In the meantime, on the referenced bug, there was no objection in 7 days
to Graham's claim, so Graham will proceed and PMC considers this resolved
and this thread is ended. As Roy argued in the first place, and Sam now
finally concurs, the external IP Clearance process was never applicable
to committers with icla's. One would suppose the IP Clearance process
remains applicable only for multiparty or code-grant based submissions,
just not for single party, author-contributed icla-based submissions.
--- Begin Message ---
On 04/03/2012 10:43 PM, William A. Rowe Jr. wrote:
On 4/3/2012 9:33 PM, Sam Ruby wrote:
The ASF goes through great pains to ensure that (for example) every
commit results in an email to a mailing list that PMC is expected to
monitor. When mistakes happen (note I said when, not if), it is a
failing not only of the committer but of the PMC. Every time somebody
runs a RAT report and identifies a problem, that is a problem that was
missed previously. Somebody committed that change. Every PMC member
wasn't doing their job monitoring commits.
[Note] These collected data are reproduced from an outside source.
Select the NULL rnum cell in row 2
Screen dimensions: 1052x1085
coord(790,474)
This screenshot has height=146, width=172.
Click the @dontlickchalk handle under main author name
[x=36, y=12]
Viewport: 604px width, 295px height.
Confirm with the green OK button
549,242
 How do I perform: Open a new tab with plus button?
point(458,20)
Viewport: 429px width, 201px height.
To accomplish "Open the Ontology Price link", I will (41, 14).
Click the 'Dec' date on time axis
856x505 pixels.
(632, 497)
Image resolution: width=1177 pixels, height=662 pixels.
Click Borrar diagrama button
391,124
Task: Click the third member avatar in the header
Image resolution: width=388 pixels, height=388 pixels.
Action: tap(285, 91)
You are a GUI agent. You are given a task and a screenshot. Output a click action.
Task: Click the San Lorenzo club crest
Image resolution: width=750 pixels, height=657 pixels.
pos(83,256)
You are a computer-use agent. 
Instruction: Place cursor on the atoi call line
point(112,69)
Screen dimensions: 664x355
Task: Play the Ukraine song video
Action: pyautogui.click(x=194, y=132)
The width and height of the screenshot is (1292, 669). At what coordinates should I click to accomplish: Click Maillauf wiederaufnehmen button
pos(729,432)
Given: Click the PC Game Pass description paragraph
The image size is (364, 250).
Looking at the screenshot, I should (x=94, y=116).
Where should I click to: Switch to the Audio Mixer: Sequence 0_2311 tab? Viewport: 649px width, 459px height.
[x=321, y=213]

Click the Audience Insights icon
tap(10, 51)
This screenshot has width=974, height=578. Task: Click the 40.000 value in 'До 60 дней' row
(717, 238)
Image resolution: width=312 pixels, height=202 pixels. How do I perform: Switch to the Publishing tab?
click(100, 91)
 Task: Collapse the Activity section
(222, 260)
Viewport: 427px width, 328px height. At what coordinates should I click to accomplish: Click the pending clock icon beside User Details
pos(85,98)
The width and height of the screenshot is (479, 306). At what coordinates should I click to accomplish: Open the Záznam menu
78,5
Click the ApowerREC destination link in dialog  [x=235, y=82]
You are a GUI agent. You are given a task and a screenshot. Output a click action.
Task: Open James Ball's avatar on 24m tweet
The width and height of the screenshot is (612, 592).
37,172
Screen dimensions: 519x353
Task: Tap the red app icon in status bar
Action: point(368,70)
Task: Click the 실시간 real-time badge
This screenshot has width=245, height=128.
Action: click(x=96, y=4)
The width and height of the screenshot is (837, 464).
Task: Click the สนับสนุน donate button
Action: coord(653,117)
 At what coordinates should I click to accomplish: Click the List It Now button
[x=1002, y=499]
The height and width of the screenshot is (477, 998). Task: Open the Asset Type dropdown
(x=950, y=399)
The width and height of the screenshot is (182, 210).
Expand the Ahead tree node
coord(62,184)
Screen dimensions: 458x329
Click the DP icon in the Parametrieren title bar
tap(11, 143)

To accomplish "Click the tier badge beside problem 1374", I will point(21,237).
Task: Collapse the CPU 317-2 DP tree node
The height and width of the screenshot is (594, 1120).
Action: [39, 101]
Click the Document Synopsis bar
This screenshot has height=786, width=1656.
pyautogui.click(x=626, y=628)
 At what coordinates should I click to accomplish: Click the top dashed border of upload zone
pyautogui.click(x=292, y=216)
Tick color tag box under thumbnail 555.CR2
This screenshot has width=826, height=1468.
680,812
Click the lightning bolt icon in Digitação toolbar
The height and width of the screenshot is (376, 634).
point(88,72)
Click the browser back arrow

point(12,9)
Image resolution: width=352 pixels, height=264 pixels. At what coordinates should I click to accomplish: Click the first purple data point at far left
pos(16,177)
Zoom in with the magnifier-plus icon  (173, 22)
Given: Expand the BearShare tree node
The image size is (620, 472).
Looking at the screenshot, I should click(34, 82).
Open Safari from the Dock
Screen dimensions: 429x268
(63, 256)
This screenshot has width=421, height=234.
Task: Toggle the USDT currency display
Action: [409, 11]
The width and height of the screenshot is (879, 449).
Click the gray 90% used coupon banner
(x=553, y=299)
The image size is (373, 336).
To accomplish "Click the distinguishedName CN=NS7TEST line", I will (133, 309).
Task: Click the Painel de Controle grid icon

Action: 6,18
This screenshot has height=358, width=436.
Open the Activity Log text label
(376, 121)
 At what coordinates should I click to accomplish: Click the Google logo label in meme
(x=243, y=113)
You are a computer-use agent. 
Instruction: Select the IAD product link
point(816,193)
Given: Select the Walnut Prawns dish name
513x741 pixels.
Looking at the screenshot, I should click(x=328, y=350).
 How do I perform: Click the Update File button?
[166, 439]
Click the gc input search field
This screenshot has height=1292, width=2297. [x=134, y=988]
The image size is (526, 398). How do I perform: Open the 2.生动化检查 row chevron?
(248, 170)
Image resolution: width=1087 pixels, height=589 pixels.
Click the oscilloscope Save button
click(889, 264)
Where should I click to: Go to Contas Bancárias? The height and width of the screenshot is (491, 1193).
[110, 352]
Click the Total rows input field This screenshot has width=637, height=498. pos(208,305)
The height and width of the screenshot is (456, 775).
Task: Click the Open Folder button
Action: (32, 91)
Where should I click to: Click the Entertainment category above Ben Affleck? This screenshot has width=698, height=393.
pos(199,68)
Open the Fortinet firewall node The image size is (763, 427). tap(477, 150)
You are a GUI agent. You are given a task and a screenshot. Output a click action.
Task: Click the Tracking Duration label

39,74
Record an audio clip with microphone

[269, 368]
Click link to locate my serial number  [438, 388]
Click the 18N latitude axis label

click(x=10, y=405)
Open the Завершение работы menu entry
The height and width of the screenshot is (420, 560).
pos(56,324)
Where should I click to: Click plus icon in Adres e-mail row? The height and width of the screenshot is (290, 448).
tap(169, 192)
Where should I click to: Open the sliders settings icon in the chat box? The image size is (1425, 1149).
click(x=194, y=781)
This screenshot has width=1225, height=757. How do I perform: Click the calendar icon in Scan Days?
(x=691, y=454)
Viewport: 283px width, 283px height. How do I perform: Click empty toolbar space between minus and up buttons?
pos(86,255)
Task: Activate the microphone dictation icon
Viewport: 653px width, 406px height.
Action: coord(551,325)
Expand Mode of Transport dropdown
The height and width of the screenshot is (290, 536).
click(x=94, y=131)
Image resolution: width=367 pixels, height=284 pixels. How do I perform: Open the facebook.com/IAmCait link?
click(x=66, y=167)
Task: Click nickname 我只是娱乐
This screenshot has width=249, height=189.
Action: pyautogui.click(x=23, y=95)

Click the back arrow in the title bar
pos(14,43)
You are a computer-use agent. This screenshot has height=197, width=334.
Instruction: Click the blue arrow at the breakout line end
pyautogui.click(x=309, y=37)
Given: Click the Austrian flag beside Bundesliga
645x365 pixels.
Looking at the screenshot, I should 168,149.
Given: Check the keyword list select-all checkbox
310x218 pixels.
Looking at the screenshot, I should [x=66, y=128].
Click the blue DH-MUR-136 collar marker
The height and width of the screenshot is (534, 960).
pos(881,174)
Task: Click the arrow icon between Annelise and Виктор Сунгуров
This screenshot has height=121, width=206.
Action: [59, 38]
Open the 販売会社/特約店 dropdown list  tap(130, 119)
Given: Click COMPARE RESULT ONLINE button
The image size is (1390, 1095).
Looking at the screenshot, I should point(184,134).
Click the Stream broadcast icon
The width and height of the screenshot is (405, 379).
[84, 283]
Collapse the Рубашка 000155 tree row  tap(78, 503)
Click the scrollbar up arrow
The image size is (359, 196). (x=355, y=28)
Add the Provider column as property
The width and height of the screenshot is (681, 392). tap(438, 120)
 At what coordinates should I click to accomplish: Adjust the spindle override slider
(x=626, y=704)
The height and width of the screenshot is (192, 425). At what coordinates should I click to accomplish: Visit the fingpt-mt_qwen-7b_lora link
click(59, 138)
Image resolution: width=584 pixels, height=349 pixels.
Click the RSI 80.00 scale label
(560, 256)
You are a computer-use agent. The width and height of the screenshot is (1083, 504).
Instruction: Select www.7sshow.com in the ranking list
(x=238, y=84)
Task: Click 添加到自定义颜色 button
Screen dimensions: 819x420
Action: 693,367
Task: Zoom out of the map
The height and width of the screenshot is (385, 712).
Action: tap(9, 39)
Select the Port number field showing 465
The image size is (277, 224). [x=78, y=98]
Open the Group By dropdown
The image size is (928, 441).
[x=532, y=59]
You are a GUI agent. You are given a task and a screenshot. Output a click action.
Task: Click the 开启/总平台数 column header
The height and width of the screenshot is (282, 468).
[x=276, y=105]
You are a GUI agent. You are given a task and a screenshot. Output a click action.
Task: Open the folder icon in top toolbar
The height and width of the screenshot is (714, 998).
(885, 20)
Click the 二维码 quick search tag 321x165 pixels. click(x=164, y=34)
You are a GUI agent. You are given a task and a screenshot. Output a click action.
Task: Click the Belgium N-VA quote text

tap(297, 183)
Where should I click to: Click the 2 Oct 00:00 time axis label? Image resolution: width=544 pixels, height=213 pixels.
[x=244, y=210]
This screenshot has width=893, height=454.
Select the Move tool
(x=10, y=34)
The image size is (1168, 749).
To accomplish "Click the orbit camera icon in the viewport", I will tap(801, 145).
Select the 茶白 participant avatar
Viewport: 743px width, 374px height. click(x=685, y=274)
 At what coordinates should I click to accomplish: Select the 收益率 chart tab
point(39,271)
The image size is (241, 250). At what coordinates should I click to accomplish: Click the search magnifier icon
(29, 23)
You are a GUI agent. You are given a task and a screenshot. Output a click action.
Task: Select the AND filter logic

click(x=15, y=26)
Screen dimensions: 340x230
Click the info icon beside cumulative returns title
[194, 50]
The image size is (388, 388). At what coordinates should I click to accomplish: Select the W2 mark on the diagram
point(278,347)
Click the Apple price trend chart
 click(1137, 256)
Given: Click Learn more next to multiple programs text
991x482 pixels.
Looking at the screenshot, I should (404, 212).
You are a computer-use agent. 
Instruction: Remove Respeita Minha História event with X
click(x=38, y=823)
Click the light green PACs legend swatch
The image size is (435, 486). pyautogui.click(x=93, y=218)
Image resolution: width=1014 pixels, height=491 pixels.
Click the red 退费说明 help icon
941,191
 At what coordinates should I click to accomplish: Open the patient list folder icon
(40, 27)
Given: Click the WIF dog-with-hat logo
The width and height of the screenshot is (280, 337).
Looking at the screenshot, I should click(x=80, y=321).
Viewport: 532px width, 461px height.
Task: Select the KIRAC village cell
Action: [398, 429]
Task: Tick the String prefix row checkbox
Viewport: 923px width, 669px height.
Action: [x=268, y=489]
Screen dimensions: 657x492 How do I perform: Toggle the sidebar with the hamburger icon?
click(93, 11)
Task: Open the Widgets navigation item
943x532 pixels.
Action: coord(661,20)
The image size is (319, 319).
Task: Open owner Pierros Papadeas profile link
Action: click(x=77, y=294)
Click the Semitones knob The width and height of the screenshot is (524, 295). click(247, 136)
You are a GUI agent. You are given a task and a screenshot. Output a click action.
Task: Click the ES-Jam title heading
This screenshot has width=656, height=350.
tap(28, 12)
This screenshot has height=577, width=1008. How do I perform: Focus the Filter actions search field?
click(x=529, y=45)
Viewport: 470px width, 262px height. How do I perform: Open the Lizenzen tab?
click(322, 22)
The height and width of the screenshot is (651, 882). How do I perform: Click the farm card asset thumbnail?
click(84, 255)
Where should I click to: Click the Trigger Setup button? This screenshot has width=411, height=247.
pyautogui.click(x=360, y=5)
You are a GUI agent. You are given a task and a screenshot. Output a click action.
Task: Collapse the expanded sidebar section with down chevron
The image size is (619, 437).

Isolated mistakes that are promptly addressed are not a problem. A
pattern of mistakes will prompt action, first from the Legal Affairs
committee, and ultimately by the board.
- Sam Ruby
When I don't quote the top quote, I'm sure we agree. Let's document that,
and precisely what it means to provide IP intake oversight at the PMC level,
without involving other committees for every common sense addition, and put
that document (with generous doses of common sense) to all of the PMC's to
enforce? Is there another legal PMC member who wants to act as recorder
in the coming week?
The part that we appear to agree on is (a) that the conditions that
committers are expected to meet are documented in the ICLA, (b) that it
is not impossible for people to make mistakes, and therefore (c) the PMC
needs to be vigilant. Apparently you feel that something in these
simple statements isn't common sense, and needs to be documented. But
you aren't willing to document it, and are looking for somebody else to
do it for you.
Meanwhile, I am not going to make the judgment call as to whether this
particular individual is trustworthy and followed all of the necessary
procedures. I don't have the necessary context, that approach doesn't
scale, and that's not what delegation is all about. The responsibility,
authority, and accountability for that decision rests with the PMC.
If you feel a compelling need for documentation in order to proceed on
this specific contribution, how about you simply point people to this
post as it appears in the email archives?